No mês passado, um nigeriano teve roubados US$ 10 mil (cerca de RS 20.230). Na sexta-feira, dois senegaleses, com documentação em dia, foram vítimas de assaltante e perderam R$ 2,5 mil em pesos (cerca de R$ 1.250).
Cocaína lançada na Argentina é repassada depois ao Brasil
Outros dois homens vindos do Senegal e da Nigéria foram presos recentemente em Passo de los Libres carregando, cada um, cerca de três quilos de cocaína.
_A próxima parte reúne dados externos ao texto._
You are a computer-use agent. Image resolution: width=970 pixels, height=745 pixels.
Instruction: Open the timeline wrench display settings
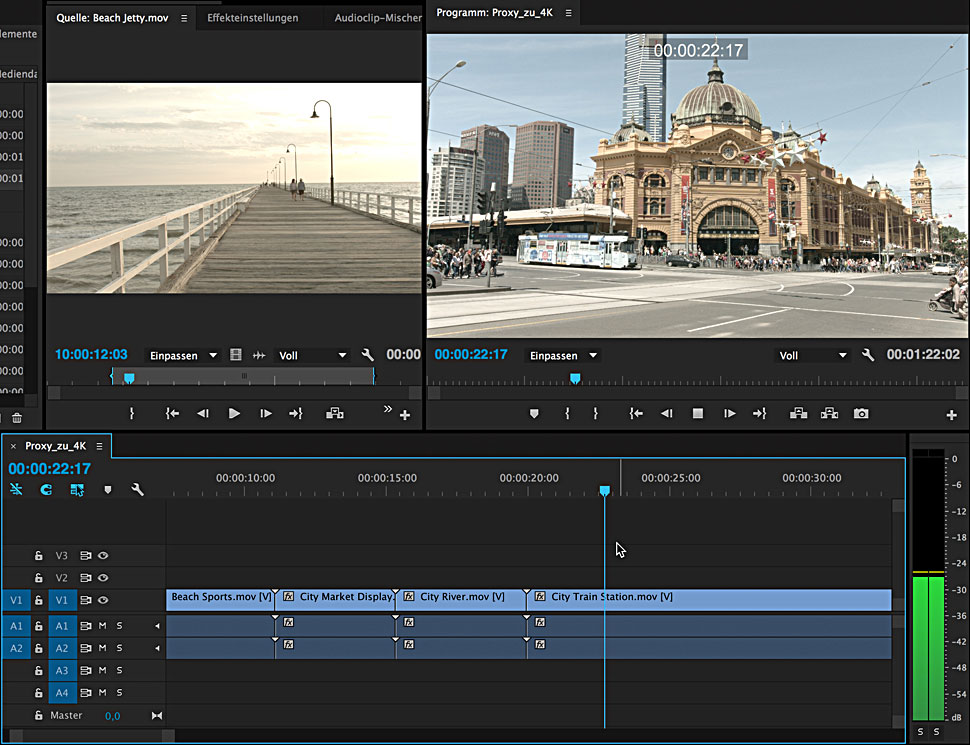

Um outro africano abandonou uma mochila com documentos e quatro quilos de cocaína ao ser parado na ponte.
- Eles não têm trabalho, não têm profissão, não sabem ler e como têm dinheiro para contratar advogados? - espanta-se Maria Eugenia Esquivel, secretária da Justiça Federal na cidade.
Desde a entrada em vigor no Brasil da Lei do Abate, em 2004, que permite a derrubada a tiros de aviões que transportam drogas sobre o espaço aéreo brasileiro, fardos de cocaína costumam ser arremessados no lado argentino da fronteira para depois chegarem ao Brasil.
Entrevista: "Do nada, pessoas não caem em Uruguaiana"
O combate aos crimes envolvendo imigrantes ilegais na Fronteira Oeste levou para Uruguaiana a delegada Paula Dora. Atual chefe da Divisão de Cooperação Jurídica Internacional da corporação em Brasília, Paula está à frente da investigação para identificar e capturar grupos de coiotes e quem alicia imigrantes clandestinos para cometer crimes.
Zero Hora - O que está acontecendo em Uruguaiana?
Paula Dora - Uruguaiana vive um movimento migratório entre Brasil e Argentina que reflete a crise mundial. Estrangeiros procurando oportunidades de trabalho em outros países, que, às vezes, por questões imigratórias, não têm documentação regular, e acham mais fácil pagar um coiote.
ZH - Em média são de 10 a 12 estrangeiros por dia cruzando a fronteira?
Paula - É possível. A Argentina está se fechando para certas nacionalidades que estão dando problemas, muitos apresentavam documentos falsos.
ZH - Os coiotes estão se aproveitando disso?
Paula - Claro. Quando a pessoa tem dificuldade de ingressar em um país, por causa de barreira imigratória, a primeira coisa que ela pensa é usar o coiote. São duas figuras diferentes: o que só atravessa a fronteira por meio de um pagamento de R$ 30 e tchau. E os que integram organizações criminosas que utilizam essa população flutuante, não documentada, para cometer delitos.
ZH - Quantos grupos agem em Uruguaiana?
Paula - Ainda não sabemos. O assunto está chamando a atenção, recebendo muitas denúncias. No mês passado foram mais de 10, contra pessoas que estariam envolvidas em várias atividades. E a partir delas, estamos investigando para ver se chegamos a organizações dos dois tipos.
ZH- Quais tipos?
Paula - Os coiotes e os que exploram o trabalho dos imigrantes.
ZH - Os coiotes daqui têm ligações com criminosos de São Paulo?
Paula - Não posso afirmar. Ainda estamos em fase de investigação.
ZH - Mas tem uma articulação com criminosos de fora?
Paula - Tem. Assim, do nada, as pessoas não caem em Uruguaiana.